▸ **PROMPT**
Return the data below line for line, without changing a single character.
========================================
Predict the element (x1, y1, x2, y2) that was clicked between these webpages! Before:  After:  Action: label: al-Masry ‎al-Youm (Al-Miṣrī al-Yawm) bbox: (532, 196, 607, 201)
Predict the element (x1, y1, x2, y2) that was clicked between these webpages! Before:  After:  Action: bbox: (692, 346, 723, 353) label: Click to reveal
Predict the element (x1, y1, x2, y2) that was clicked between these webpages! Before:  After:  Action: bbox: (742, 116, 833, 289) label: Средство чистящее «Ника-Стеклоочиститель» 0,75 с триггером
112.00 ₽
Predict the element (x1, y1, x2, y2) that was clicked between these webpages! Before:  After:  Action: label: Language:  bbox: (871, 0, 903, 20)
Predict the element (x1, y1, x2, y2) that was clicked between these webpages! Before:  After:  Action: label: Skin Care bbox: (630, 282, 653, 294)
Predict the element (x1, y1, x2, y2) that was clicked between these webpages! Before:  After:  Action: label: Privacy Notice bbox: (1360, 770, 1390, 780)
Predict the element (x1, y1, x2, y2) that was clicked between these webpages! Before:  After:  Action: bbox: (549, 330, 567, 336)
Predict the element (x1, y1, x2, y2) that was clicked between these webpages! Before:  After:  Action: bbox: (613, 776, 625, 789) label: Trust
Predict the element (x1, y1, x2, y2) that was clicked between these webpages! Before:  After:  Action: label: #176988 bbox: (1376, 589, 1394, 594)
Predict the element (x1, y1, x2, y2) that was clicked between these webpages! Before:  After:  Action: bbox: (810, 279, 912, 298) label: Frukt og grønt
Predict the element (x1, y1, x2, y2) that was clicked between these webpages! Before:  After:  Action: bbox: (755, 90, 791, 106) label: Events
========================================
▸ **IN RESPONSE**
Predict the element (x1, y1, x2, y2) that was clicked between these webpages! Before:  After:  Action: label: al-Masry ‎al-Youm (Al-Miṣrī al-Yawm) bbox: (532, 196, 607, 201)
Predict the element (x1, y1, x2, y2) that was clicked between these webpages! Before:  After:  Action: bbox: (692, 346, 723, 353) label: Click to reveal
Predict the element (x1, y1, x2, y2) that was clicked between these webpages! Before:  After:  Action: bbox: (742, 116, 833, 289) label: Средство чистящее «Ника-Стеклоочиститель» 0,75 с триггером
112.00 ₽
Predict the element (x1, y1, x2, y2) that was clicked between these webpages! Before:  After:  Action: label: Language:  bbox: (871, 0, 903, 20)
Predict the element (x1, y1, x2, y2) that was clicked between these webpages! Before:  After:  Action: label: Skin Care bbox: (630, 282, 653, 294)
Predict the element (x1, y1, x2, y2) that was clicked between these webpages! Before:  After:  Action: label: Privacy Notice bbox: (1360, 770, 1390, 780)
Predict the element (x1, y1, x2, y2) that was clicked between these webpages! Before:  After:  Action: bbox: (549, 330, 567, 336)
Predict the element (x1, y1, x2, y2) that was clicked between these webpages! Before:  After:  Action: bbox: (613, 776, 625, 789) label: Trust
Predict the element (x1, y1, x2, y2) that was clicked between these webpages! Before:  After:  Action: label: #176988 bbox: (1376, 589, 1394, 594)
Predict the element (x1, y1, x2, y2) that was clicked between these webpages! Before:  After:  Action: bbox: (810, 279, 912, 298) label: Frukt og grønt
Predict the element (x1, y1, x2, y2) that was clicked between these webpages! Before:  After:  Action: bbox: (755, 90, 791, 106) label: Events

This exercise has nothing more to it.